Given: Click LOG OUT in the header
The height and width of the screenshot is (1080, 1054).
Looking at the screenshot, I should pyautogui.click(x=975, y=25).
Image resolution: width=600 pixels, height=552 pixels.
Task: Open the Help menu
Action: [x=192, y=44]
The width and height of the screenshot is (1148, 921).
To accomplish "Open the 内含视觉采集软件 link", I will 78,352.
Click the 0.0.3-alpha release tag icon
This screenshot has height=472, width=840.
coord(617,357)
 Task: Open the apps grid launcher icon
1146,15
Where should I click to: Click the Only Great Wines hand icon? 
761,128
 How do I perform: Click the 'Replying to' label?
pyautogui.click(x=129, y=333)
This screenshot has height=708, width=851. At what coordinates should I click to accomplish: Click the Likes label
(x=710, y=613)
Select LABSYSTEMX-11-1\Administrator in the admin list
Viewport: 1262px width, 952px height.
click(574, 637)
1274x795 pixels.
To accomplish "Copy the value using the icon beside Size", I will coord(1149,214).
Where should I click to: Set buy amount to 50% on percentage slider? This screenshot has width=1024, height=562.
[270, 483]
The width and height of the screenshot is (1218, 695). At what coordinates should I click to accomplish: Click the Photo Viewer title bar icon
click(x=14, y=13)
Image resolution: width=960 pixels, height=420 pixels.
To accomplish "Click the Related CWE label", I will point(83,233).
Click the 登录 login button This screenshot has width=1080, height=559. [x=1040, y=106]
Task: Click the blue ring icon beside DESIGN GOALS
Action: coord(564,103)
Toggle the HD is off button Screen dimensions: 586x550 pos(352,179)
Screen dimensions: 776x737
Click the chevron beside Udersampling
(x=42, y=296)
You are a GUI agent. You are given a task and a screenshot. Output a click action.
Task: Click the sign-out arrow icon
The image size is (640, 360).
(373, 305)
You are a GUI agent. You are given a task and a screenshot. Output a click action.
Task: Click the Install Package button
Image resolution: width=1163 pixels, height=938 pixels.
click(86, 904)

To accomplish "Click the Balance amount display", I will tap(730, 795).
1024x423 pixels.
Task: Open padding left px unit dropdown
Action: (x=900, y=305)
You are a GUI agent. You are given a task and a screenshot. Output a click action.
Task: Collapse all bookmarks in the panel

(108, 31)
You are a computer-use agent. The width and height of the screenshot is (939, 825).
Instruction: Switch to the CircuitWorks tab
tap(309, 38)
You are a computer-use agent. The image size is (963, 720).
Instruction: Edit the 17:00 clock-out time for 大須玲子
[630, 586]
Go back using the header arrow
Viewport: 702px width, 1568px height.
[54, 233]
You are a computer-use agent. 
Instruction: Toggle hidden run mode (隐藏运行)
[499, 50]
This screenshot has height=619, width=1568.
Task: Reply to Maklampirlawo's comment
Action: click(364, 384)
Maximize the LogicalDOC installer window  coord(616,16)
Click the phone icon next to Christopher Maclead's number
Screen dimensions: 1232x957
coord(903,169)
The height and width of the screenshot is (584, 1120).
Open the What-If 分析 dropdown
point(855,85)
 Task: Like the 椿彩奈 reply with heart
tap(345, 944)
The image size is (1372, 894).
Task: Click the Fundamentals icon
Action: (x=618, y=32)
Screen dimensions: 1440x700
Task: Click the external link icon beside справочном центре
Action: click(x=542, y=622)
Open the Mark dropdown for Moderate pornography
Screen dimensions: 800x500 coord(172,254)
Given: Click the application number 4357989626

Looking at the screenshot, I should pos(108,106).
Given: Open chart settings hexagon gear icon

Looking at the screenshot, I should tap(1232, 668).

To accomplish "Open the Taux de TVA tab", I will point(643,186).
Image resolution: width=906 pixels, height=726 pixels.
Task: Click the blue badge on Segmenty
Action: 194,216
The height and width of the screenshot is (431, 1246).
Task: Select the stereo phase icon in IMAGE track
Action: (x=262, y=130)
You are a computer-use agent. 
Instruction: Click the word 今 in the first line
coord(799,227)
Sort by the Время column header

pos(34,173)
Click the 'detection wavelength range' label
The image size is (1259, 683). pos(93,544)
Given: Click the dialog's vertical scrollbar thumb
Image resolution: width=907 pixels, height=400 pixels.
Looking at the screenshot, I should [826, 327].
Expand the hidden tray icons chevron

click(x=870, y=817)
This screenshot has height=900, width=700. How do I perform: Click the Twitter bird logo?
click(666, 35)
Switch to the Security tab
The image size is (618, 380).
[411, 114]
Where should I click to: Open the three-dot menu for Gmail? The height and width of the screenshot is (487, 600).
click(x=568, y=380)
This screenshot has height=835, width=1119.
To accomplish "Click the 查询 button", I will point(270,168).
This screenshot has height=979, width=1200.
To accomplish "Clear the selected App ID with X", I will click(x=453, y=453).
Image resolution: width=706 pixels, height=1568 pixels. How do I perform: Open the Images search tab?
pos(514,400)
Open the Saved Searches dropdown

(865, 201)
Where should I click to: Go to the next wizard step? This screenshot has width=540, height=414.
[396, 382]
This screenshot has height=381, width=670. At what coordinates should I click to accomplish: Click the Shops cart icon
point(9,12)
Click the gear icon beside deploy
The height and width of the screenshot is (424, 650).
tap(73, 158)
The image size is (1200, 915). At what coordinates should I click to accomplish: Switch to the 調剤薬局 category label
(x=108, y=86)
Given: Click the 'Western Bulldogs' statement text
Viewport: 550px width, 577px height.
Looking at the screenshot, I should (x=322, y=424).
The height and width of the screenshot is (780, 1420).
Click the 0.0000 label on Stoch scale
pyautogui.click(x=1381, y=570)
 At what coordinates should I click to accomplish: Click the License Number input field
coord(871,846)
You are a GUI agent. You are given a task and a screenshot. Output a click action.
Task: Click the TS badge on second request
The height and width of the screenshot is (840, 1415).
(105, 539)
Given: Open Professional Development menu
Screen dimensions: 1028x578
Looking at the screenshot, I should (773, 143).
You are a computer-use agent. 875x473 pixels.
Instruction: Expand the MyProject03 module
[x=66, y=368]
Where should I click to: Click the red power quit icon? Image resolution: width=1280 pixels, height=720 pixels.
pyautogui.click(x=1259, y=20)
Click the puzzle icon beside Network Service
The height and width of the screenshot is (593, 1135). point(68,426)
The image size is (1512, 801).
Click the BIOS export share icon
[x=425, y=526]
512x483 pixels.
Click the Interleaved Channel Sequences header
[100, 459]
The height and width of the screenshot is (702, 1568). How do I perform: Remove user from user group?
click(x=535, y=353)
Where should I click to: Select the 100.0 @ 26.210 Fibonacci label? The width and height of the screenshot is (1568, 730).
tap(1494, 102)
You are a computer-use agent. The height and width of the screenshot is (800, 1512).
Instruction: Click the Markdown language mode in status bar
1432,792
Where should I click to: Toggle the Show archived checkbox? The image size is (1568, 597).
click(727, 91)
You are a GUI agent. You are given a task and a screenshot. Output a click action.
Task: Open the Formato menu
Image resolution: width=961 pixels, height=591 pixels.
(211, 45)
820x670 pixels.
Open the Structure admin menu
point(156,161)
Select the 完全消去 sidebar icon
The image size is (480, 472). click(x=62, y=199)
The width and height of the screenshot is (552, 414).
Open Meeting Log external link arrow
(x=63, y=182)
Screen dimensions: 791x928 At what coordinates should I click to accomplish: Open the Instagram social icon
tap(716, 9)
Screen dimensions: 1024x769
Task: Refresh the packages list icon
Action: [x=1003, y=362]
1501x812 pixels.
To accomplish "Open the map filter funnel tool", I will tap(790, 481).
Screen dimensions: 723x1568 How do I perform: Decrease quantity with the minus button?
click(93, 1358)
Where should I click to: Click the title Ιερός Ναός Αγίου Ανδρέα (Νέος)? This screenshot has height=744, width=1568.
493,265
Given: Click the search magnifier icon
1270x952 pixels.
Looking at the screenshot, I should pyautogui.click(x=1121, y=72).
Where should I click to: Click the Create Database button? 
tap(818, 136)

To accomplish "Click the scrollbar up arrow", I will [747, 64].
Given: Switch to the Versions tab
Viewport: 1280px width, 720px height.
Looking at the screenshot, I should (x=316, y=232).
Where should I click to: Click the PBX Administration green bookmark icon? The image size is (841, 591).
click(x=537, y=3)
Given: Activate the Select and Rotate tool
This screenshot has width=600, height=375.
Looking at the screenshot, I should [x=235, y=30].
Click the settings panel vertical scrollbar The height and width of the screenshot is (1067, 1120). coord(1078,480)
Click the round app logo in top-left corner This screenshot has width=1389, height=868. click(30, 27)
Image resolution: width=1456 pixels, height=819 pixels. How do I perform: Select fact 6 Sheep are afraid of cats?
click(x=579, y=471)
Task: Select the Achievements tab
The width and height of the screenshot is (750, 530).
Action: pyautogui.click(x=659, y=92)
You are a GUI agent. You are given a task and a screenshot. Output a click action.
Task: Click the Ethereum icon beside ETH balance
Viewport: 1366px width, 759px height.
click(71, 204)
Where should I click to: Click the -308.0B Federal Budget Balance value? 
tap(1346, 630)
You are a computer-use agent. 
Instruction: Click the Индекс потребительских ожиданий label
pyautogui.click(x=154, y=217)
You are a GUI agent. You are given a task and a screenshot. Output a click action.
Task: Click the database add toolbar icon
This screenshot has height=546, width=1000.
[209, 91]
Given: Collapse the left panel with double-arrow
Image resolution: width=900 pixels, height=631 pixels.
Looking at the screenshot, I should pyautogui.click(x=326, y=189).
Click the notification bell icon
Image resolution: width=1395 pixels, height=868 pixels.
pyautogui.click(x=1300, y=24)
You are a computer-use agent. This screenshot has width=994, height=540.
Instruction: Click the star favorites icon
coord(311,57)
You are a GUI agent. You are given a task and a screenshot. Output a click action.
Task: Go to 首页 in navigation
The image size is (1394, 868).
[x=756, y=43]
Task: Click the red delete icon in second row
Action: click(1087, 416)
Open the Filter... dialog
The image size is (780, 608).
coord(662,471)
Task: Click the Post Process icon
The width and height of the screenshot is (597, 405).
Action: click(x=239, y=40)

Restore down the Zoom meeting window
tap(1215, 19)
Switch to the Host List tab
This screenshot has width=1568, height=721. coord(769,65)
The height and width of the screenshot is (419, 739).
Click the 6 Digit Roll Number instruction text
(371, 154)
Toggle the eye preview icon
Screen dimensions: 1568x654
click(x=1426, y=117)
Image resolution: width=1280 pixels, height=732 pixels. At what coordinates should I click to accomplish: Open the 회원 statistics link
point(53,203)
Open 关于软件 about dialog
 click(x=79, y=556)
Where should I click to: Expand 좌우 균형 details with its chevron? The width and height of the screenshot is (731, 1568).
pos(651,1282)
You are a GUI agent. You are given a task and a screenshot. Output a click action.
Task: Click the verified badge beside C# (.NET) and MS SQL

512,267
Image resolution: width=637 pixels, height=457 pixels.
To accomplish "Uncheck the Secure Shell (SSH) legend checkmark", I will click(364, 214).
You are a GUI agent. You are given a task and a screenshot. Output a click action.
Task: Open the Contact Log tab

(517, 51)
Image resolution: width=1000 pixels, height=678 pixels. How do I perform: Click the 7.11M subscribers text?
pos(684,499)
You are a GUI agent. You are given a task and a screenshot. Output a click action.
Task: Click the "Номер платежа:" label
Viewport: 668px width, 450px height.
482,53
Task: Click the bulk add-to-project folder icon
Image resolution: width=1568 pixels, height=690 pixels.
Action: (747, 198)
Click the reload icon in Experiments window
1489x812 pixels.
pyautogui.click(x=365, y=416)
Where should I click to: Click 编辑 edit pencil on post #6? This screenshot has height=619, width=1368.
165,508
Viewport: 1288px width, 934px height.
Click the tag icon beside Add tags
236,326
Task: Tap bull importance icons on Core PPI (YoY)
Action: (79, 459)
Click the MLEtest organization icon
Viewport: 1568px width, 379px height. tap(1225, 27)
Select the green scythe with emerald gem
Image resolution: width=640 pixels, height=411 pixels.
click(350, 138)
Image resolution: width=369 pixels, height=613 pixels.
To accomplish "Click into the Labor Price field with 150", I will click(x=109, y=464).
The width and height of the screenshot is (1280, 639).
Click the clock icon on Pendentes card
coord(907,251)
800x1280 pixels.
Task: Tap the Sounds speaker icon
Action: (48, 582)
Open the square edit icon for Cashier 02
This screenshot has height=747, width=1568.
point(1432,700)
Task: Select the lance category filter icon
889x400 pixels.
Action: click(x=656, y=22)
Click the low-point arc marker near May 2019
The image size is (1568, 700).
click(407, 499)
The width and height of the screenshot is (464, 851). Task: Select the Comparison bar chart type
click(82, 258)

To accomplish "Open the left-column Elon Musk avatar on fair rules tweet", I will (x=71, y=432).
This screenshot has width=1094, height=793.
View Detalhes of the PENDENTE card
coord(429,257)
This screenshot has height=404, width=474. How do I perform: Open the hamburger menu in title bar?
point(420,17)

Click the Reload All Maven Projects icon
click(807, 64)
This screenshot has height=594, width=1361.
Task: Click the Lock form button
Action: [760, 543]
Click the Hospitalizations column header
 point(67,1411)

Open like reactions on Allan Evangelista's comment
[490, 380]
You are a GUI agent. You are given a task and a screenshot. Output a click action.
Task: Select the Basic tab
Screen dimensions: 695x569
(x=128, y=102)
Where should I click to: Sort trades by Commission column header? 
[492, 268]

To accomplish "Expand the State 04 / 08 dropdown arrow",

• _INSTRUCTIONS FOR THE TASK_: Would you please give the number of lines in the data above that contain the string "vertical"? Reply with that number only.

• _SOLUTION TO THIS TASK_: 2